2022.07.14 充放電できる系統直結の蓄電所関西電力とオリックスが和歌山で24年開設
開設する蓄電所のイメージ
関西電力とオリックスは14日、関西電力グループの紀ノ川変電所(和歌山県紀の川市)内に系統と直結した蓄電所を開設する、と発表した。出力48MWで、定格容量113MWhの大型蓄電池を設置。市場取引を通じて系統の電力の余剰時には充電したり、不足時には放電したりする。最近相次いだ電力需給のひっ迫時への対応にもなる。2024年の事業開始を目指す。
両社が50%ずつ出資する合同会社「紀の川蓄電所」を6月に設立し、22年8月から建設に乗り出す。総投資額は約80億円を予定。
太陽光発電などの再生可能エネルギーは、天候の条件などによって発電量に変動が出る。そのため、機動的に充放電できる蓄電池の利点を生かして、調整力を生み出すことが狙いだ。

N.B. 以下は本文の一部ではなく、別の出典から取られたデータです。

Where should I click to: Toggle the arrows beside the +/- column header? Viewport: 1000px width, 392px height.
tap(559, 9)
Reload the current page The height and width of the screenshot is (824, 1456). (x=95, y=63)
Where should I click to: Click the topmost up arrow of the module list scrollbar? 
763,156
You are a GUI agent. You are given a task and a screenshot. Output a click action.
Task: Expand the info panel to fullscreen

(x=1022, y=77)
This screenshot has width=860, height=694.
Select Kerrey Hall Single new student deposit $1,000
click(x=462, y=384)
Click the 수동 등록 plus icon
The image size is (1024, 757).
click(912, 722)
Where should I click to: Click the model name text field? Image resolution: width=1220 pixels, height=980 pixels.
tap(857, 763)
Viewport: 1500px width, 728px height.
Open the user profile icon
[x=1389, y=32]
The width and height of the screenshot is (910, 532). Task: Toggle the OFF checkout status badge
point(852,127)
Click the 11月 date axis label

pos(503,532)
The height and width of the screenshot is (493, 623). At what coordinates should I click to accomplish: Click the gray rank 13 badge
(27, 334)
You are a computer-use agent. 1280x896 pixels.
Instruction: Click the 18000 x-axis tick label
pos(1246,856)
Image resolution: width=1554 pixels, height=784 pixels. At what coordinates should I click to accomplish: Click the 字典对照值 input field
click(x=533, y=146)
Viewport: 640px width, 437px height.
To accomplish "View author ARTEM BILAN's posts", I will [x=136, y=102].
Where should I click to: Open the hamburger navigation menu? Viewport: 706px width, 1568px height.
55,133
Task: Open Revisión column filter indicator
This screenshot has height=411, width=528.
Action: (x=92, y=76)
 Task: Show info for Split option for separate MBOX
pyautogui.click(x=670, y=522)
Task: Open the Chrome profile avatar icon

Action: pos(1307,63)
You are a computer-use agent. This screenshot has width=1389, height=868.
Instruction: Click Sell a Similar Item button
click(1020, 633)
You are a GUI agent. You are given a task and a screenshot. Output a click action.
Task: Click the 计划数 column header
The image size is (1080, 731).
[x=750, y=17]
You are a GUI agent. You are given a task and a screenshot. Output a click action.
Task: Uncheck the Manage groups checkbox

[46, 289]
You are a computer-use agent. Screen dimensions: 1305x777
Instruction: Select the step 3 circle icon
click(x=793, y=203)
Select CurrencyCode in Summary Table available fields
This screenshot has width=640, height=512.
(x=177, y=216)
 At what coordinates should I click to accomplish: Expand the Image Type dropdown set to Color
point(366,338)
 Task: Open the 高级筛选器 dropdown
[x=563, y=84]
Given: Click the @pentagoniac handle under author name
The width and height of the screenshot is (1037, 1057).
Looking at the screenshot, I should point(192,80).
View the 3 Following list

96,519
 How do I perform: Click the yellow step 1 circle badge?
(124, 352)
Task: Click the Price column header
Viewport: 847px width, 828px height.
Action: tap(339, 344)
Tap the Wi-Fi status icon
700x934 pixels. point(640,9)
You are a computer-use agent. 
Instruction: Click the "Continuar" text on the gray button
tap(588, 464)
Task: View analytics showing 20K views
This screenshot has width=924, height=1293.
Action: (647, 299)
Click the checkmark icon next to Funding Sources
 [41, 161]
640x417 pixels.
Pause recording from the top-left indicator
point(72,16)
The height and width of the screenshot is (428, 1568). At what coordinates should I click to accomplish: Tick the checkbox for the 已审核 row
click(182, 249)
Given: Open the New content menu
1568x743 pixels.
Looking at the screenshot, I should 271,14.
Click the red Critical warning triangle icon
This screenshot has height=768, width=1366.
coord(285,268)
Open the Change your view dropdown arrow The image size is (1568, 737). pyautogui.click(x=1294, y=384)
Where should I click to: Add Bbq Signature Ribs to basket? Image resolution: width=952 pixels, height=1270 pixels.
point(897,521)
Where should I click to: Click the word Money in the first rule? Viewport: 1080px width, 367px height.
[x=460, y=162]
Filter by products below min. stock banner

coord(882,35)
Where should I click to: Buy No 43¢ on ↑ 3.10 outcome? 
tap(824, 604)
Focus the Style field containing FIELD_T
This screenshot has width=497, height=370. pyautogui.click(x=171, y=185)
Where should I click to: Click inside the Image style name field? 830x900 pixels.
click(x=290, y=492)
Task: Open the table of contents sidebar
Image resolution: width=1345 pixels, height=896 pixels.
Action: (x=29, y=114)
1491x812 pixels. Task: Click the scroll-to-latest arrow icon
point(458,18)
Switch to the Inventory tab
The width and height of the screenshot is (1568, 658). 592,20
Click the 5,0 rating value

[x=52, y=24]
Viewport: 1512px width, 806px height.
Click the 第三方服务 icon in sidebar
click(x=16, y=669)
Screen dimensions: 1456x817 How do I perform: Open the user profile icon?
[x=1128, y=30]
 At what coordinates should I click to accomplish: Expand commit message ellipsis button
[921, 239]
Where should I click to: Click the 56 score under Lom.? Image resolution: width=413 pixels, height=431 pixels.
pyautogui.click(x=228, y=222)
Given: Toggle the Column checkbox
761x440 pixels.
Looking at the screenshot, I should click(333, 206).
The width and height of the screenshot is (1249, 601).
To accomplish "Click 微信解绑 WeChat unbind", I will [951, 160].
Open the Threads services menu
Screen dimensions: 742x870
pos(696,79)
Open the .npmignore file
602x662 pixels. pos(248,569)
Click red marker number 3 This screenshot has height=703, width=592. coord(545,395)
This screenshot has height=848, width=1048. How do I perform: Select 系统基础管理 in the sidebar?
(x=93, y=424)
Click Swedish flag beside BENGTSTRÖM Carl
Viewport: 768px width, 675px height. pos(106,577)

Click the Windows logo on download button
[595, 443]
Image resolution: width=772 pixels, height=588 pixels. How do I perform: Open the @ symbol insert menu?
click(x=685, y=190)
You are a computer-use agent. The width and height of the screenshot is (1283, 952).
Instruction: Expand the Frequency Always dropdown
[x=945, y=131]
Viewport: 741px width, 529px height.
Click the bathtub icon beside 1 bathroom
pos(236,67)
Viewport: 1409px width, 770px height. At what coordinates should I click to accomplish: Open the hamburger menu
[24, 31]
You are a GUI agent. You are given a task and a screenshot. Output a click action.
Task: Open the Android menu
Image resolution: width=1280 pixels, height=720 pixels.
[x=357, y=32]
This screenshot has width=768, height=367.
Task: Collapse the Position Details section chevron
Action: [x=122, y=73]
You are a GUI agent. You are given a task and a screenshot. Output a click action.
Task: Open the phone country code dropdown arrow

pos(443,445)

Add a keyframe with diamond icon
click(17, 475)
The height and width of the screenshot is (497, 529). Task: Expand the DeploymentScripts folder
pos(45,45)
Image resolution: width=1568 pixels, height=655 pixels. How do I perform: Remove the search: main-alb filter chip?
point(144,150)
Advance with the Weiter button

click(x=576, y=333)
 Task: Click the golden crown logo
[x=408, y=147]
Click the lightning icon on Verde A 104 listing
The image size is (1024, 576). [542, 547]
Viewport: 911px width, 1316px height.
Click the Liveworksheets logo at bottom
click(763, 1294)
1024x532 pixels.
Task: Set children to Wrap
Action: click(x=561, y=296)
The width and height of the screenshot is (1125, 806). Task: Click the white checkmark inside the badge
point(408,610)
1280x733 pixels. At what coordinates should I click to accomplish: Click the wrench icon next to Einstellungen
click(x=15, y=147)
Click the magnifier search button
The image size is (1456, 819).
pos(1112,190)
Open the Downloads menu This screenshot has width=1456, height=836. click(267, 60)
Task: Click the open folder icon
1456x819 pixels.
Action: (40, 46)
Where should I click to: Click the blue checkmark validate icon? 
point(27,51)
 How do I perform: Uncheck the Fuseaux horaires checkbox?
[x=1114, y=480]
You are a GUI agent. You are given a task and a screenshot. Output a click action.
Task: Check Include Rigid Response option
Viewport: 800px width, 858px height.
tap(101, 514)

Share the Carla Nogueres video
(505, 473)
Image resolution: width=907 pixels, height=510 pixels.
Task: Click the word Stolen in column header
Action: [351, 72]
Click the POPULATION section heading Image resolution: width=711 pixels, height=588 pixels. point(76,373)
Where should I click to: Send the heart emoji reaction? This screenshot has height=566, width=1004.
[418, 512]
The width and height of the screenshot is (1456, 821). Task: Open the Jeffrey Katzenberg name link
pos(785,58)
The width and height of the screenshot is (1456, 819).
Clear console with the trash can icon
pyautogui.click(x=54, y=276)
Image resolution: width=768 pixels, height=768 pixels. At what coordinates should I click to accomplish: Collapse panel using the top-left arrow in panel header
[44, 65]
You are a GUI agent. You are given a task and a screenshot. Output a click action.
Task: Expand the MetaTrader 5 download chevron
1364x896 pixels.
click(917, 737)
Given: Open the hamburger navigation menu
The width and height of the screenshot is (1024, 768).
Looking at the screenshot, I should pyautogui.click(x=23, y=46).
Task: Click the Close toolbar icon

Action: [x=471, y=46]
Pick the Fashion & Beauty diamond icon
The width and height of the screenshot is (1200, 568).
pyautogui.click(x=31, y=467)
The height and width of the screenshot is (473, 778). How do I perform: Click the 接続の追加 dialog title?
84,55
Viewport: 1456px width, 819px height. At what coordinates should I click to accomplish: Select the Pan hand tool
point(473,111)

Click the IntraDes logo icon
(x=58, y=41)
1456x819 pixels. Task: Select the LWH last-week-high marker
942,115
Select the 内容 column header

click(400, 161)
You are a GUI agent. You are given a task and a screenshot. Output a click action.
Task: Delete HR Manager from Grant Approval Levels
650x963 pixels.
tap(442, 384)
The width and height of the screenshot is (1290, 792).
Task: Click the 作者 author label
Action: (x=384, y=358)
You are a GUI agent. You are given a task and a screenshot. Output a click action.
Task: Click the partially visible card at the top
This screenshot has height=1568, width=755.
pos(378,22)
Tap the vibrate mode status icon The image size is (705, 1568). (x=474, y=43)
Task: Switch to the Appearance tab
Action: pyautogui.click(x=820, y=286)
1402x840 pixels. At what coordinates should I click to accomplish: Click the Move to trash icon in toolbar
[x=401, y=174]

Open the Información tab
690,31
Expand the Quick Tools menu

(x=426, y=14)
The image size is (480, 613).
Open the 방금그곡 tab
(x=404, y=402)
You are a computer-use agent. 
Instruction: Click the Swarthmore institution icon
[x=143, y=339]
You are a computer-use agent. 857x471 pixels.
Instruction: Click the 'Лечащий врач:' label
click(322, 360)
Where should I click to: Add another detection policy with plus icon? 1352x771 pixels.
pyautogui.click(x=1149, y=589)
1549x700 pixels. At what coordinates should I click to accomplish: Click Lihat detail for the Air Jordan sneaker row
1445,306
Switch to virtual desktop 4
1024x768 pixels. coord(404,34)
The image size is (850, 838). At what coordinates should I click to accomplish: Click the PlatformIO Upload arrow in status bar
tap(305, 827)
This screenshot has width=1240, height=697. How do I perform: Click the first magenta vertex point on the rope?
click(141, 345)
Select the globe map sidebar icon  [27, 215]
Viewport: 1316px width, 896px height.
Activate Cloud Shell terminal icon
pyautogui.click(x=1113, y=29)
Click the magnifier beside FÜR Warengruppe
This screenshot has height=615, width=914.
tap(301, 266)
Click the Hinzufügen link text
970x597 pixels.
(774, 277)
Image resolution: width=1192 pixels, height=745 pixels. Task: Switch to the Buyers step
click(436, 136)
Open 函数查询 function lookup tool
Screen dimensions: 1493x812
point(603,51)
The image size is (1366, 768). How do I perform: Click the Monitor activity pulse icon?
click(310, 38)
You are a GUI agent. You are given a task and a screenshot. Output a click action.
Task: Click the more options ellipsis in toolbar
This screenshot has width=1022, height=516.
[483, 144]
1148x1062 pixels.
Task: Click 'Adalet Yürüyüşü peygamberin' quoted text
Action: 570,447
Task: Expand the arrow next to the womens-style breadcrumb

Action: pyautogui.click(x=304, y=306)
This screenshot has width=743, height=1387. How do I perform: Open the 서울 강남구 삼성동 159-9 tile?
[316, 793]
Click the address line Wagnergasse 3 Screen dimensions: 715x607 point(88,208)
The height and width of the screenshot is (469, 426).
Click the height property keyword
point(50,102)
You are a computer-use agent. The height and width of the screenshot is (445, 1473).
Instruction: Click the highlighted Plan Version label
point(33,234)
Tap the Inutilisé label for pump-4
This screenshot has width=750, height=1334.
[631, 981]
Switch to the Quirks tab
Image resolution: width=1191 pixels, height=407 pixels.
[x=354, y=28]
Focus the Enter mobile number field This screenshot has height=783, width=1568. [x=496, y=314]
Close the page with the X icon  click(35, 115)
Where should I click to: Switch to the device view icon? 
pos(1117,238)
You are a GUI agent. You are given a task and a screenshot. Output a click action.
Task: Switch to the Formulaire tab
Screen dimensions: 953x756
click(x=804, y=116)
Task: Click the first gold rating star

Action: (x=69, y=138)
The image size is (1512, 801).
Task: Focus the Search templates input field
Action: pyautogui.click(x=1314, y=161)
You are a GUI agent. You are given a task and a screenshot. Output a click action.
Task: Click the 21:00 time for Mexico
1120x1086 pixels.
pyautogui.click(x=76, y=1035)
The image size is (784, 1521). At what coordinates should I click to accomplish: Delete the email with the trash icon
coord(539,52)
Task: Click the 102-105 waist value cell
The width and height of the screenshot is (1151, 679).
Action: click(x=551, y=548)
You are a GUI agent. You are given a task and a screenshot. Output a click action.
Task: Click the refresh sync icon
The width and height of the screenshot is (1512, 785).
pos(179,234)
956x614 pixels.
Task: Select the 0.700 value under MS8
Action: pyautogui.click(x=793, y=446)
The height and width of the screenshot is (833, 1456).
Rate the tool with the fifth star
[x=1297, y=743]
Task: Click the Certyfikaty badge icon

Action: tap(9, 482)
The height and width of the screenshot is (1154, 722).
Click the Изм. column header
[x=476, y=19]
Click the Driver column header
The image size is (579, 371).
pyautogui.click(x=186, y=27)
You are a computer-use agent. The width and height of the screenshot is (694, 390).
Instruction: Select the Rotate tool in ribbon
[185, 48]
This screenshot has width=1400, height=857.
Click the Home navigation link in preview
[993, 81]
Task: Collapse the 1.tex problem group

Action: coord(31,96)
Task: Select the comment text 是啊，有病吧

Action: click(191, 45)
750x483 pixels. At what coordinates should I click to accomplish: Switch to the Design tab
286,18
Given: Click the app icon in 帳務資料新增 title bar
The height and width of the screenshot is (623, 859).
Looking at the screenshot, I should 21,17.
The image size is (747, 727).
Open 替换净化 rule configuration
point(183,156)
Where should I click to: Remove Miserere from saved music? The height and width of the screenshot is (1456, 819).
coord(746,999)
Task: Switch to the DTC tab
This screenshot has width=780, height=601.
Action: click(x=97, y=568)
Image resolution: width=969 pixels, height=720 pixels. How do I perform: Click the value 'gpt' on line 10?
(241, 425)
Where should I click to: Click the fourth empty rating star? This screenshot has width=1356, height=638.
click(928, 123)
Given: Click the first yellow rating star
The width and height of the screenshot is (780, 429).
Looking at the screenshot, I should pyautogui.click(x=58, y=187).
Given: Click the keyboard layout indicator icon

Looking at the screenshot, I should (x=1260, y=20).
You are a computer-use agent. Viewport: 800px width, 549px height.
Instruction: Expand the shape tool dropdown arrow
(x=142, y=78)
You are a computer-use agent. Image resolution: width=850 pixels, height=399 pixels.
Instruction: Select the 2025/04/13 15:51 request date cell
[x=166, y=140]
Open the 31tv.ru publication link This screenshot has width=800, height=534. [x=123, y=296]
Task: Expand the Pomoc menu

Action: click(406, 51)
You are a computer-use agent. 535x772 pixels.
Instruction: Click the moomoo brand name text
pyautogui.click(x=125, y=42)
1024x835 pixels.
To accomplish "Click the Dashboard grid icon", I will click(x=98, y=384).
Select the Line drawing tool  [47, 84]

系統に直結させることで、再エネなどの電力の余剰時には充電し、不足時には放電することができ、需給の安定に寄与できる。
変電所の敷地約8000平方メートルにリチウムイオン電池を設置する。電力を貯められる量を示す定格容量は113MWhで、一般家庭約1万3000世帯分の1日の使用量に相当するという。需給調整市場など三つの電力市場で取引することを想定し、蓄電所と系統との充放電を行っていく。
系統や電力取引市場に精通した大手の関西電力と、国内で1GW超の再エネを開発し、運営面などで豊富な実績とノウハウを持つオリックスがタッグを組んだ形だが、両社とも系統に直結させる蓄電池事業は初めてになる。
会見したオリックスの佐藤厚範・環境エネルギー本部副本部長は「電力市場において変動が大きい再エネを安定電源化することが、脱炭素社会に貢献していくキーになると考え、共同で参入した」と語った。
6月には、NTTグループと九州電力、三菱商事が23年に、小規模だが同様の蓄電システムを福岡県内に導入することを公表している。